ЗАДАНИЕ
Замените в приведённом ниже списке «Screen dimensions» на «Screenshot size», оставив всё остальное без изменений, и выведите весь список заново без изображений.

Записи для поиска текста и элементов
──────────
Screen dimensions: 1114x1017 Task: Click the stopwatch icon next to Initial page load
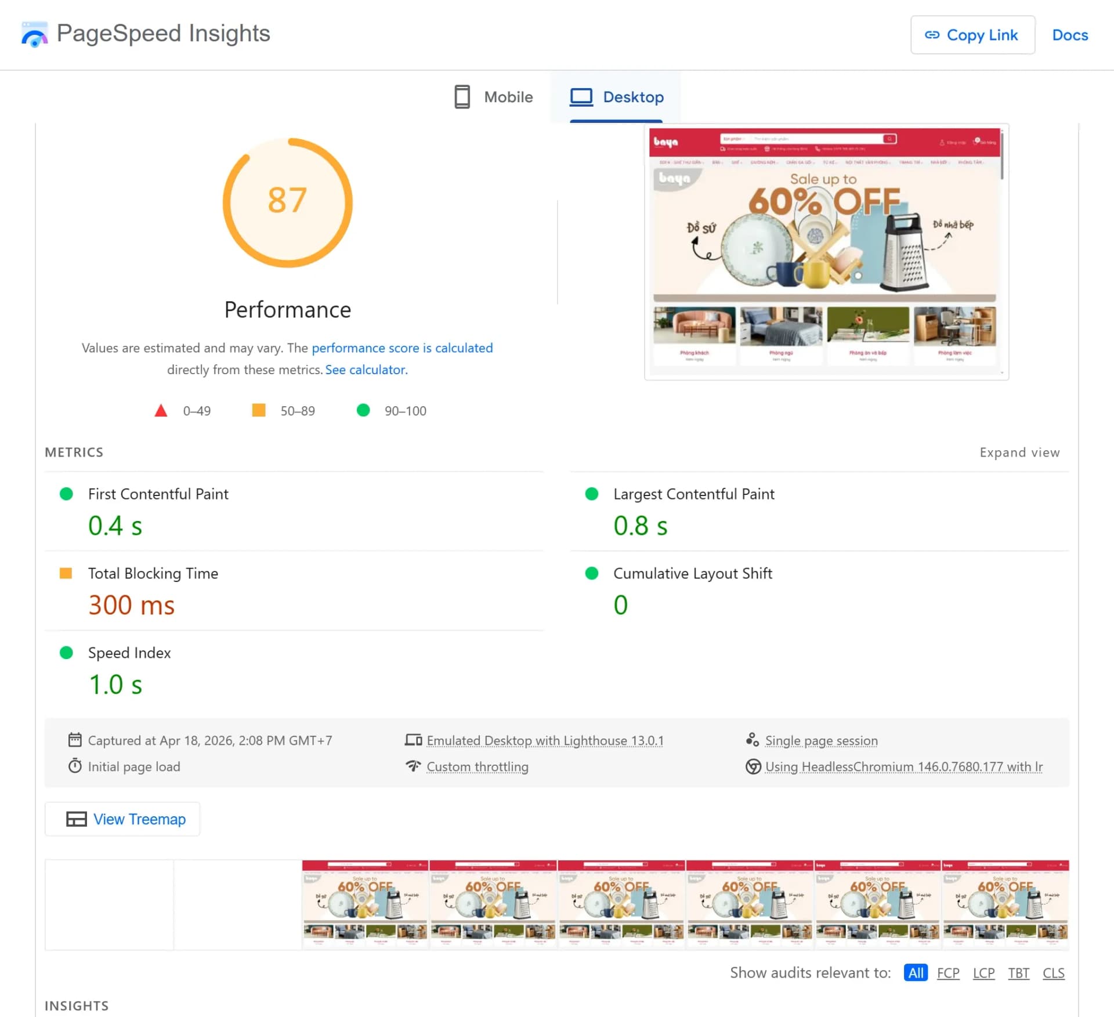pos(75,766)
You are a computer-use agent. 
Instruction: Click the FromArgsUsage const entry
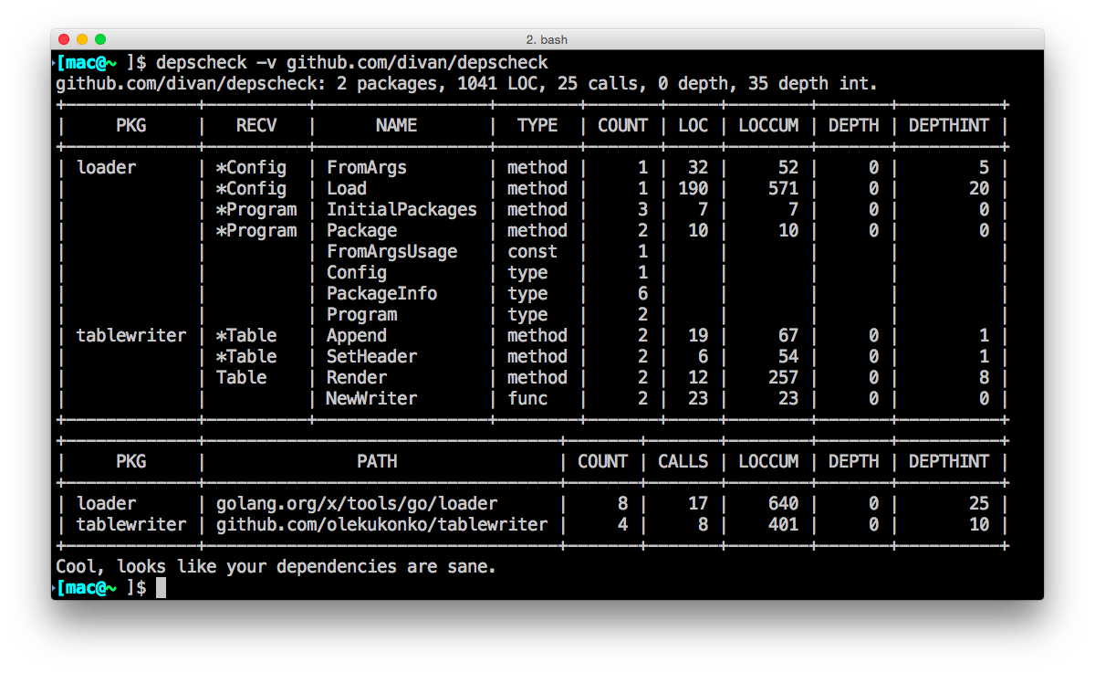391,251
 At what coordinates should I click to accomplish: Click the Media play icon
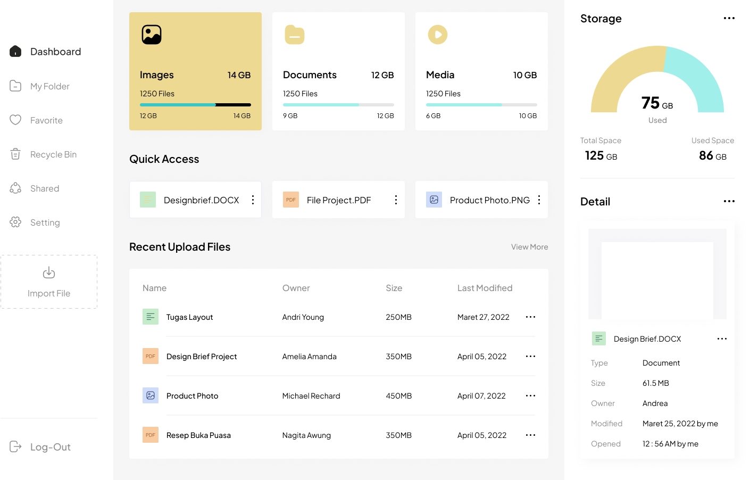tap(437, 35)
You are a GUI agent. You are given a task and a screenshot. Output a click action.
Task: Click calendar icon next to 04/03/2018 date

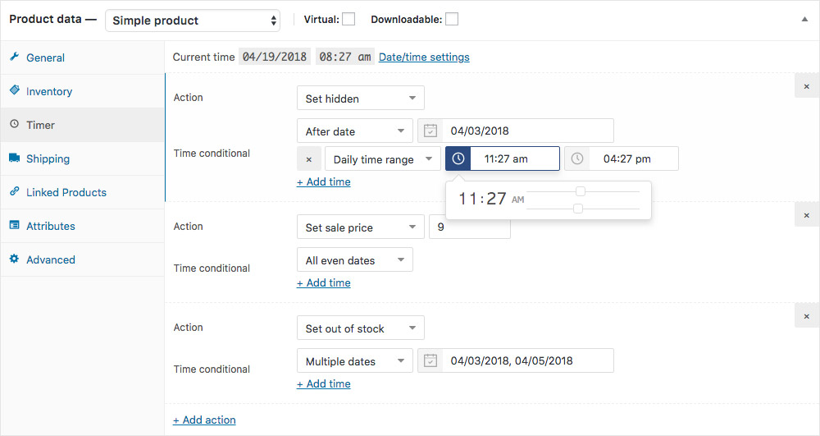(431, 131)
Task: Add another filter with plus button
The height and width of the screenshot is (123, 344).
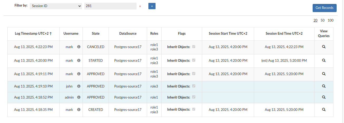Action: (x=152, y=6)
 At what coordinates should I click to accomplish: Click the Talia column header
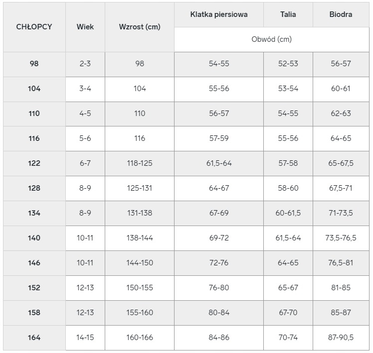click(288, 14)
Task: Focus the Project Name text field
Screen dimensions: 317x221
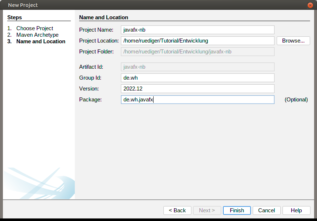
──────────
ПРАВИЛЬНЫЙ ОТВЕТ
Screenshot size: 1114x1017 Task: Click the stopwatch icon next to Initial page load
pos(75,766)
You are a computer-use agent. 
Instruction: Click the FromArgsUsage const entry
391,251
 At what coordinates should I click to accomplish: Click the Media play icon
tap(437, 35)
You are a GUI agent. You are given a task and a screenshot. Output a click action.
Task: Click calendar icon next to 04/03/2018 date

(431, 131)
Task: Add another filter with plus button
The height and width of the screenshot is (123, 344).
Action: (x=152, y=6)
 At what coordinates should I click to accomplish: Click the Talia column header
click(288, 14)
Task: Focus the Project Name text field
Screenshot size: 317x221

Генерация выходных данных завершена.